Technical information
- Licensing authority: FCC
- Facility ID: 10759
- Class: B
- Power: 5,000 watts day; 449 watts night;
- Transmitter coordinates: 36°49′20″N 76°26′38″W﻿ / ﻿36.82222°N 76.44389°W

Links
- Public license information: Public file; LMS;

= WHKT =

Radio station in Portsmouth, Virginia

WHKT (1010 AM) was a radio station licensed to Portsmouth, Virginia, serving Hampton Roads. The station was owned by Chesapeake-Portsmouth Broadcasting Corporation.

==History==
Although the station's initial application for a construction permit was filed in 1960, it did not sign on until December 12, 1971, as WPMH. It was a daytimer, allowed to broadcast only from sunrise to sunset, to avoid interference with other radio stations. AM 1010 is a Canadian clear-channel frequency. Years later, the station was permitted to stay on the air around the clock, using a lower power at night.

===Expanded Band assignment===
On March 17, 1997, the Federal Communications Commission (FCC) announced that 88 stations had been given permission to move to newly available "Expanded Band" transmitting frequencies, ranging from 1610 to 1700 kHz, with WPMH authorized to move from 1010 to 1650 kHz.

A construction permit for the expanded band station, also in Portsmouth, was assigned the call sign WAWT on January 9, 1998, which was changed to WHKT the next month, to WTJZ in 2021, and to WJFV in 2022. The FCC's initial policy was that both the original station and its expanded band counterpart could operate simultaneously for up to five years, after which owners would have to turn in one of the two licenses, depending on whether they preferred the new assignment or elected to remain on the original frequency. However, this deadline has been extended multiple times, and both stations remained authorized for 26 years. One restriction was that the FCC has generally required paired original and expanded band stations to remain under common ownership.

===Later history===
In 2004, the call sign was changed to WRJR. Chesapeake-Portsmouth purchased WRJR from The Walt Disney Company, along with WHKT, in January 2010. In the interim, despite having previously brokered the station to Chesapeake-Portsmouth, Disney, in an FCC filing, stated that it took WRJR, along with five former Radio Disney stations slated to be sold (including WHKT), off the air on January 22. WRJR did not leave the air.
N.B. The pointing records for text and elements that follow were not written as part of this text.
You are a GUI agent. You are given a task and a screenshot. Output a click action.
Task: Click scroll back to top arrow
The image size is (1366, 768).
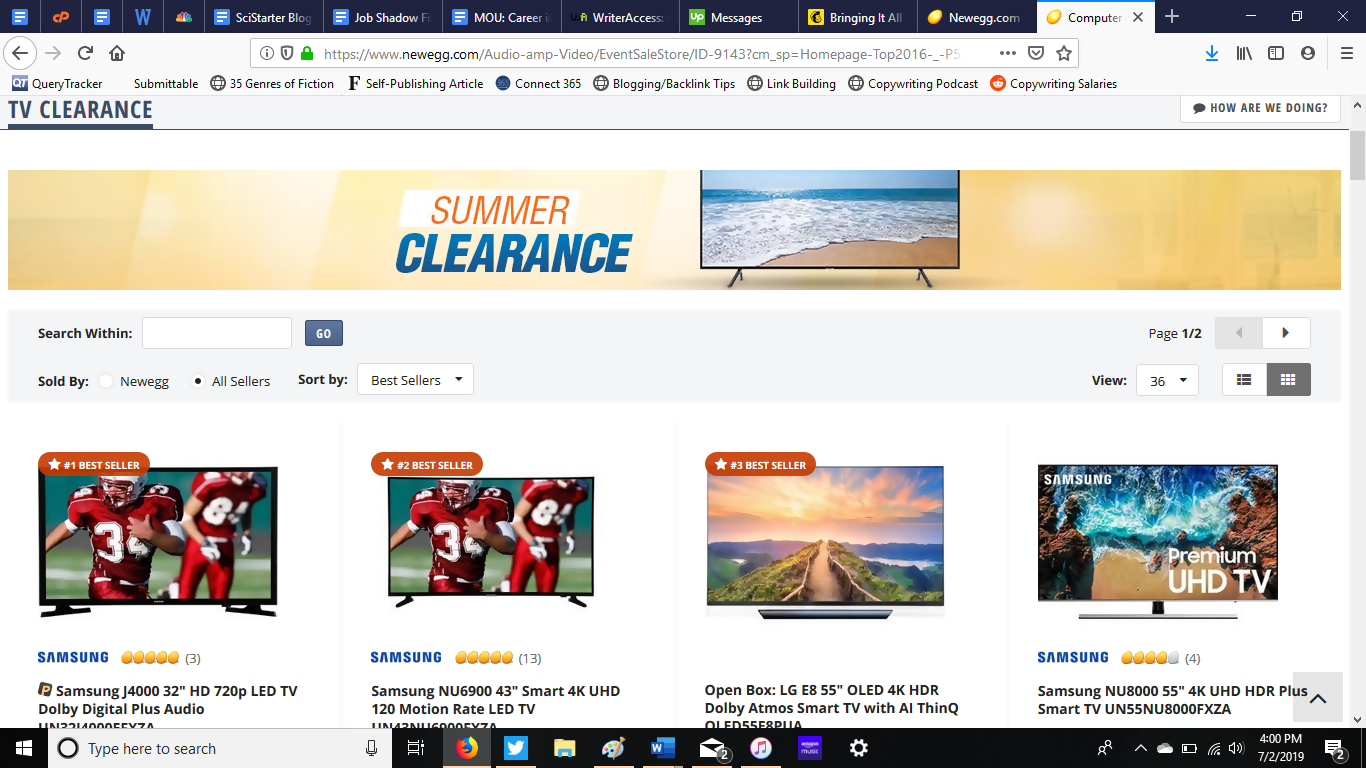1317,698
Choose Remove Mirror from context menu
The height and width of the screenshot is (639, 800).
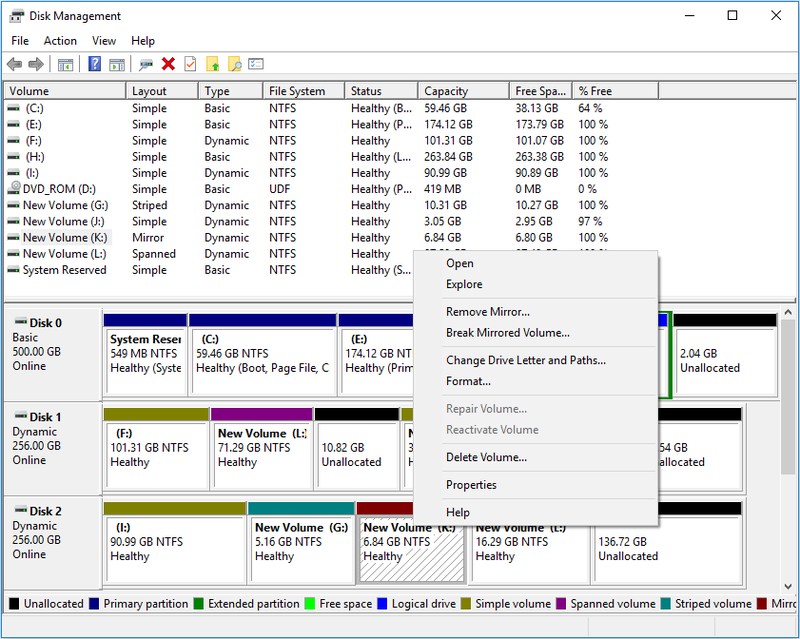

On July 1, 2010, the station's call sign was changed back to WPMH. On November 19, 2021, the call sign was changed to WHKT, in a swap that moved the call sign WHKT from AM 1270 to AM 1010, and WPMH from AM 1010 to AM 1270.

WHKT went silent on December 15, 2021, "due to the loss of its transmitter site". Responsibility for program origination of "The Lighthouse" religious format was assumed by WPMH on 1270 AM. WHKT briefly resumed operations on December 13, 2022, "utilizing equipment loaned by another broadcaster", but went silent again on January 4, 2023, because "that equipment had to be returned". On July 28, 2023, the FCC granted a request for the station to remain silent until January 4, 2024, while it worked to establish a new transmission site. The FCC cancelled the station’s license on January 3, 2024.